Placed in the center of the room, directly beneath the chandelier, was a high-backed, circular couch made of dark, button-tufted leather. It seated up to fifteen people, and was the sort of thing that belonged in a posh train station or glittering hotel lobby rather than a private home. And yet it fit the grandiose space perfectly.

Upon it sat an old woman, like a lone traveler, an unlit cigarette hanging off her bottom lip.

Richard saw raw, red scalp and sagging, papery skin; he still retained a vestige of that knee-jerk abhorrence of old age that belongs to children—an aversion to infirmity by the young and healthy who cling instinctually to each other. He glanced away, choosing to survey the furniture instead. It was all dark leather and even darker wood; it struck him as a little creepy. The only object that looked out of place was a glass plaque propped up on a slim, marble pedestal. He squinted, reading:
To CharBev, in grateful recognition of years and years of love and devotion, from the California State Prison, Los Angeles County, Lancaster, CA
. He guessed the old woman was the “CharBev” in question, but what the hell kind of a name was that?

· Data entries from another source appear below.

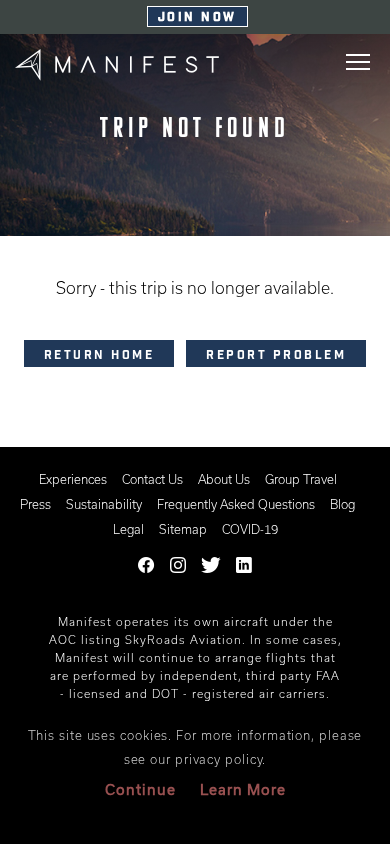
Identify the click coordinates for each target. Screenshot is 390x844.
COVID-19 (250, 529)
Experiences (73, 479)
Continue (140, 789)
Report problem (276, 356)
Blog (342, 504)
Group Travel (301, 479)
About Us (224, 479)
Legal (128, 529)
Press (35, 504)
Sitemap (183, 529)
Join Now (197, 18)
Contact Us (152, 479)
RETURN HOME (99, 356)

Beverly had wanted to light her cigarette in front of them as a means of drawing out the moment—to observe them, to put them off their guard—but she was having a hard time igniting the lighter. She flicked it helplessly. Inside her ear, Char's voice taunted her:
Serves you right
.

Elizabeth stepped forward:

“Can I help you with that?”

Elizabeth hated cigarettes; she thought smoking was idiotic, but she couldn't just stand there watching the old woman fumble. Besides, the damage was already done. That much was obvious.

“I'll manage,” Bev replied coolly, her eagle eyes blazing a warning. Elizabeth stumbled backward, as if singed. It was this infinitesimal victory that gave Bev the burst of confidence she needed to light the damn Parlie at last. She drew in a deep breath, which of course brought on a coughing fit. Peaches, who had been hovering in the back of the room, stepped forward, but Beverly waved her away.

When she could speak again, there was a flush on Bev's cheeks that made her appear livelier than before. “Thank you for coming. My name is Beverly Chambers, and it's such a pleasure to meet you both in person.”

Elizabeth just stared at her.

“You too,” muttered Richard.

The stupidity of the “Summit of Love” broke upon Bev like an icy wave socking her in the gut. What the hell was she doing? She'd been like a crazy person for the last six months. Suddenly she wanted to stamp out her cigarette, throw the two of them out, and take to her bed like a normal octogenarian. But she merely paused.

“Peaches, let's have some refreshment,” she said finally. “Some tea and sandwiches, maybe? Something lunchy.” She looked at Richard, a half smile curling one side of her mouth. “And, Mr. Baumbach—may I call you Richard?”

Richard nodded his head uneasily.

“Richard, then. Please help Peaches with the dishes and things.”